ACTIVITY LIST:
**a.** List every drug name mentioned in the passage on Lewy body dementia below.
**b.** Write the next part of the passage on Lewy body dementia below, picking up after its final sentence.

TEXT FOR ANALYSIS:
===============

It consists of a CT scan or MRI, and it is essential during strokes. The tests help to find a tumor or blood clot in the brain. If these tests don’t work, the doctor may proceed with other imaging tests, including the PET brain scan or PET imaging, to see the intensity of the dopamine transporter.
Diagnosis Through A Heart Test
In some cases, the doctor may suggest myocardial scintigraphy, a heart test. It helps see the blood flow to the heart, which, if abnormal, may cause Lewy body dementia.
Risk Factors Of Lewy Body Dementia
Certain factors enhance the development of Lewy body dementia, such as age, sex, and family history. Like, we already mentioned that Parkinson’s disease and Lewy body dementia affect men more than women. Likewise, if any of your parents or a close family member has Parkinson’s disease or dementia, you are likely to have it in the future.
How To Deal With Dementia
Dementia is hard to cure, but certain medications can reduce its intensity. Moreover, health care professionals, including therapists, can easily help a dementia patient follow certain strategies to do daily tasks or home errands easily.
The Role Of Medication In Dementia
Multiple drugs are in practice, and the doctors suggest them according to a patient’s condition. Let’s look at them in detail.
Doctors often prescribe antipsychotics for dementia to reduce behavioral issues. Like, haloperidol is a common drug in this case.
Another drug includes cholinesterase inhibitors, such as Exelon or rivastigmine. These drugs enhance memory by reducing the breakdown of acetylcholine that controls memory.
If the dementia patient has sleep problems, the doctor may suggest clonazepam. This drug enhances sleep through mental relaxation.
In the case of Lewy body dementia, the doctor may prescribe levodopa to reduce the motor symptoms.

===============

MATERIAL SHOWN:
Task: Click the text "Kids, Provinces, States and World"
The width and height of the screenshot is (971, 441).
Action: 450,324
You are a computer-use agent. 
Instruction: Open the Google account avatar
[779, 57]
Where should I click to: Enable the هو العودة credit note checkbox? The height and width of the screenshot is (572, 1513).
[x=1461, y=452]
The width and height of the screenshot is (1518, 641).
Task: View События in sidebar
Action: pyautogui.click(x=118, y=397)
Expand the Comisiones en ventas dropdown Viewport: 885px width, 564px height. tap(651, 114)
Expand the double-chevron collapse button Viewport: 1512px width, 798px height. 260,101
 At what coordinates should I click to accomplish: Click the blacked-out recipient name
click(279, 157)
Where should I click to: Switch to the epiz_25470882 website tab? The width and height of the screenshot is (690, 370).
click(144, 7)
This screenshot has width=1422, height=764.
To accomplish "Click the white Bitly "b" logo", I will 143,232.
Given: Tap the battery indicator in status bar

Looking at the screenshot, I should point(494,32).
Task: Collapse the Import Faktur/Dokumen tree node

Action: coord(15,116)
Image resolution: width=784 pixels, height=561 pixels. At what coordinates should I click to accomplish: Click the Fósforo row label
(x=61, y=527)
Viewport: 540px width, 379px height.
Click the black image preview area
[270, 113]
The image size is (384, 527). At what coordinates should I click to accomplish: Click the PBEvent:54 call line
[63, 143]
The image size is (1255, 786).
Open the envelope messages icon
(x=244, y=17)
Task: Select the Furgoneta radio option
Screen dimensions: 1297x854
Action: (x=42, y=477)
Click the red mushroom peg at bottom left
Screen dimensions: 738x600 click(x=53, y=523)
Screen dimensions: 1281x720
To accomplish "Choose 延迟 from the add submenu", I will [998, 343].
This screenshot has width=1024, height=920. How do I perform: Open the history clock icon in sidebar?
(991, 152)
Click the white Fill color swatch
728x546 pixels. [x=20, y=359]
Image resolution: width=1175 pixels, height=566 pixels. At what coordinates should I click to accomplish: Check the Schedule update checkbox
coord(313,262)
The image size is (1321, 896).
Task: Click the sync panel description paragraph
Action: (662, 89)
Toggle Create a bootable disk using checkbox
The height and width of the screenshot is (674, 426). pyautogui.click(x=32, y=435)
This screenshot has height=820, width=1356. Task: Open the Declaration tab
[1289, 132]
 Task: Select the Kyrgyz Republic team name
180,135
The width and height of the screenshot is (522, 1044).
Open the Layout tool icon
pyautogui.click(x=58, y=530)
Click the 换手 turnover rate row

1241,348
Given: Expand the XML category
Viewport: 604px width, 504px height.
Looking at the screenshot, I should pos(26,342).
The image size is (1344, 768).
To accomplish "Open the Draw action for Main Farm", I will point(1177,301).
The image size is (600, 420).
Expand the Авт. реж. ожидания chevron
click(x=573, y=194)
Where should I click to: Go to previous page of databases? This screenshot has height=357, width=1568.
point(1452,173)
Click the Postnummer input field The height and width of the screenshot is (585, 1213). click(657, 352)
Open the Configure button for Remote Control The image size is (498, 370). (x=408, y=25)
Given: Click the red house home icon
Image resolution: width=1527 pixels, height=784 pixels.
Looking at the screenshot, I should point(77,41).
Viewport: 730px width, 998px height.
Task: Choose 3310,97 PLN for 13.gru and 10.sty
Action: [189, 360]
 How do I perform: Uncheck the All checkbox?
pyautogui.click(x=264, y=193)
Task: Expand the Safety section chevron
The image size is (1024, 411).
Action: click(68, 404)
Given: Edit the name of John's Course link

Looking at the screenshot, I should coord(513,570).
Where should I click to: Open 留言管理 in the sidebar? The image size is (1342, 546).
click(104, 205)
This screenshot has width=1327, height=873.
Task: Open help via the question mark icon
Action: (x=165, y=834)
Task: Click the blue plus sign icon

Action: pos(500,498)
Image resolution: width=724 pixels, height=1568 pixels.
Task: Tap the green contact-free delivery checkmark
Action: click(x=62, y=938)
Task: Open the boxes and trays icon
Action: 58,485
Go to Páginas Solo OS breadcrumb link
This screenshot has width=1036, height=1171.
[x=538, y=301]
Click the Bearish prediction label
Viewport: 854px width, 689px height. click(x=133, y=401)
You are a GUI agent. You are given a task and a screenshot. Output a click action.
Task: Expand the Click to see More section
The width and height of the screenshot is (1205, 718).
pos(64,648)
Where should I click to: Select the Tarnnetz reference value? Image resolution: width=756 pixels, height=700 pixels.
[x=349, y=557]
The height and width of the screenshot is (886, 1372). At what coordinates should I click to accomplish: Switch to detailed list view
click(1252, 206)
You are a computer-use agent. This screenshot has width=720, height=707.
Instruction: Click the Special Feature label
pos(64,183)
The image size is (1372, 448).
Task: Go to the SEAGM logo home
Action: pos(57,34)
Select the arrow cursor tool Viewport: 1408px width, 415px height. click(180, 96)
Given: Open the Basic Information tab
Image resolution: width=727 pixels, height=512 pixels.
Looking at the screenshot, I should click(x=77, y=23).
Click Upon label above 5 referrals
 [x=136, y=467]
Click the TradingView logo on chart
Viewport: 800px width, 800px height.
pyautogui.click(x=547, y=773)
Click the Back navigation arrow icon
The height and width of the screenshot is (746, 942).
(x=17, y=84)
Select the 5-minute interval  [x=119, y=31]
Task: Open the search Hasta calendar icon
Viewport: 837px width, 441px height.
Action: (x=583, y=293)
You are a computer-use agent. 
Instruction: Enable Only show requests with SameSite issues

===============

OUTPUTS FOR THE TASKS:
**a.** haloperidol, Exelon, rivastigmine, clonazepam, levodopa

**b.**
Role Of Professionals In Dementia
Whatever kind of dementia you suffer from, a complete team of caregivers and professionals can greatly support you. The care team should consist of;
Brain specialists or neurologists: they help cure brain-related issues like dementia. The specialist examines the patient’s walking ability, reflexes, body movements, eye movement, muscle strength, and body balance.
Mental health experts: Include therapists who help dementia patients understand their disease and learn how to live with it. Generally, the specialist assesses a patient’s memory in different ways. The doctor evaluates results by comparing them with people of the same age having a normal memory.
Physical therapy specialists: They are also known as physical therapists who treat Parkinson’s and dementia patients to enhance mobility. Different exercises improve a patient’s body movement; moreover, stroke patients also need such specialists.
Speech and language specialists: they help patients to swallow or speak. Such people lose these abilities due to a stroke, Parkinson’s disease, or Lewy bodies.
Occupational therapists: they help patients change their environment. The therapist also helps patients improve their eating habits or bathing tasks.
If anyone in your family has dementia, be polite with him or her. Instead of getting angry, you should love such patients. You should participate with them in different activities that can improve their memory. Several support groups are also available in this case.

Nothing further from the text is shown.